### LIST OF TASKS
1) Return the passage of the obituary from "Material Readiness Course" down to "Westinghouse PWR plants.", unchanged.
2) In the obituary, which award did Leo receive in 2014?

─── GIVEN TEXT

In the mid-1960s and early 1970s, he had been an advisor under Admiral H.G. Rickover, who established the Nuclear Quality Assurance program, where Leo developed the initial Pressure Water Reactor design for the US Navy ships and became the Training Officer for crews on naval submarines.

One of his favorite Rickover stories involved the Admiral berating him until he stopped and said, “I don’t know why I’m yelling at you, Duffy. I ought to be yelling at your mother and father. It’s their fault.”

Leo could be an imposing man, a six-foot tall “black Irishman” with strong opinions he wasn’t afraid to share, and he held his own with the admiral. “If I say it, people believe that’s how I feel,” he said. “I’m not going to kowtow to anyone politically.”

Rickover gave him an opportunity to create something from nothing – setting up a new school for senior naval officers for training in “the Rickover method.” After 1978, the Ship’s

Material Readiness Course for Senior Naval Officers “became a ticket-punching requirement for anyone who wanted to make admiral.”

Prior to his government service, Duffy was an Executive Vice President at Roy F. Weston Corporation, directing corporate services in nuclear waste treatment and environmental services marketing. He had previously worked as the General Manager, Strategic Operations division of the Westinghouse Nuclear Power Co. Steam Generator Technology Service over the design and development of nuclear plant analysis and control systems, plant simulator design and operator training worldwide for all Westinghouse PWR plants.

Leo’s work at DOE earned him the prestigious Engineering News-Record Man of the Year in 1993, cited as a “taskmaster and visionary bringing order and urgency to the massive repair of long-shrouded environmental damage at US weapon factories.” In 2014, he received the Dixy Lee Ray Award, which recognizes significant achievements in the broad field of environmental protection.

Before finally retiring, Leo was a principal with The Duffy Group, a management consulting firm based in West Chester, PA, and Washington, DC, providing strategic guidance to US DOE and major contractors in management, financial and tactical plans concerning environmental management on civilian and government initiatives.

Leo was a focused, intense workhorse with a sense of humor and love of family that was evident in how he spoke of his wife Kathleen, his children and grandchildren. In retirement, he and Kathleen traveled the world, and visited their grandchildren from Alaska to Nebraska to Pennsylvania, Virginia and Florida. He was an avid reader, something he and Kathleen instilled in each of their children. He loved history, architecture and the occasional police procedural, in addition to the volumes of government paperwork and management books. He was notorious for carrying a briefcase bursting with reading material on all his business trips. He is quoted as having asked his wife for a reading light in his coffin so he could make sketches on the lid.

In addition to his reading, Duffy authored more than 40 scientific, engineering, technical and public policy issues on environmental, nuclear energy, decontamination and decommissioning strategy for nuclear and toxic facilities, economic analysis on nuclear energy and solid municipal waste, energy and disposal facilities.

A graduate of St. Peter’s Preparatory School in Jersey City, NJ, and New York University with a bachelor’s degree in mechanical engineering, Leo always remained a Jersey boy at heart, retaining a softened version of his accent to the end.

Preceded in death by his wife of 71 years, Kathleen (Gogarty), his parents Leo P. and Elizabeth (Hanley), and his sister Florence Vryn, Leo is survived by his six children, James,

Michael (Catie Miller), Eileen (Mark Davis), John, Maryann (John Almand) and Maureen (Greg Zimmerman); 20 grandchildren; 17 great-grandchildren and one great-great-grandchild.

Mass of Christian Burial will be celebrated on Saturday, May 16, at 11:00 am in St. Joseph Roman Catholic Church, 410 E. Simpson Street, Mechanicsburg. Burial will be in Holy Name Cemetery, Jersey City, NJ at the convenience of the family. A viewing will be held on Saturday from 10:00 am - 11:00 am in the church.

──────
─── INPUT DATA

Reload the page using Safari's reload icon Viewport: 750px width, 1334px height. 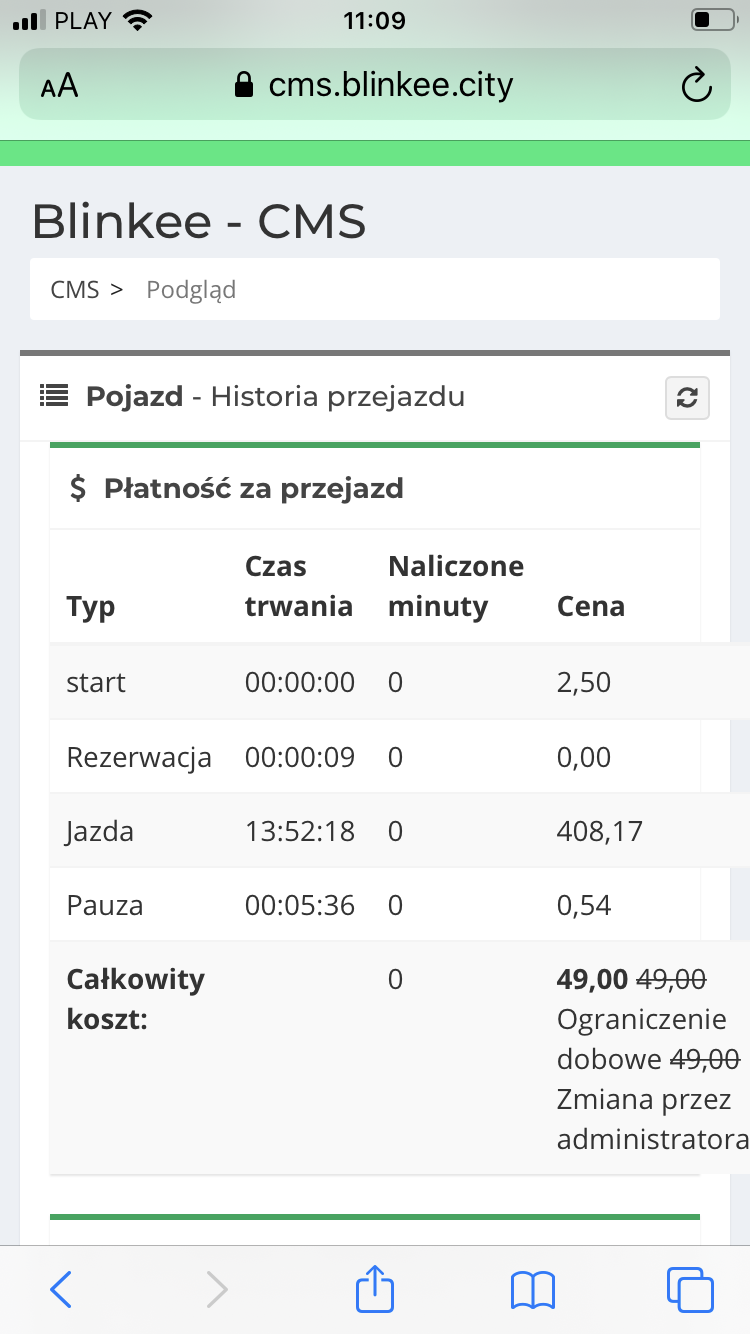(x=697, y=85)
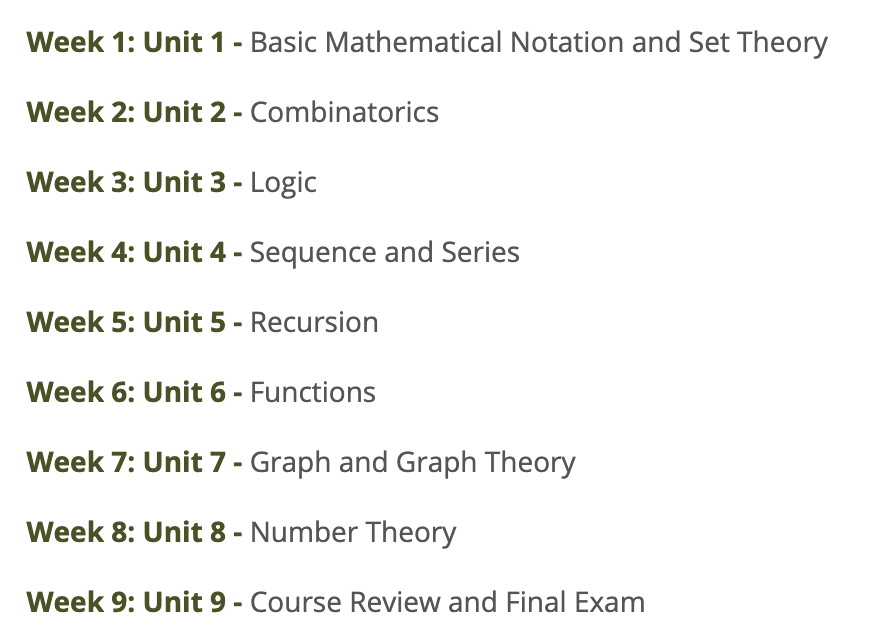Select the Number Theory unit title
This screenshot has width=886, height=640.
click(353, 534)
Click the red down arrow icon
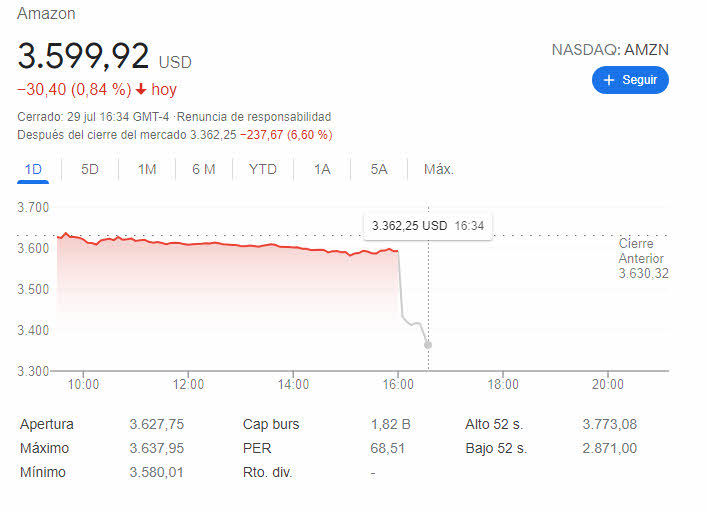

──────

### RESPONSES BY ITEM NUMBER
1)
Material Readiness Course for Senior Naval Officers “became a ticket-punching requirement for anyone who wanted to make admiral.”

Prior to his government service, Duffy was an Executive Vice President at Roy F. Weston Corporation, directing corporate services in nuclear waste treatment and environmental services marketing. He had previously worked as the General Manager, Strategic Operations division of the Westinghouse Nuclear Power Co. Steam Generator Technology Service over the design and development of nuclear plant analysis and control systems, plant simulator design and operator training worldwide for all Westinghouse PWR plants.

2) The Dixy Lee Ray Award.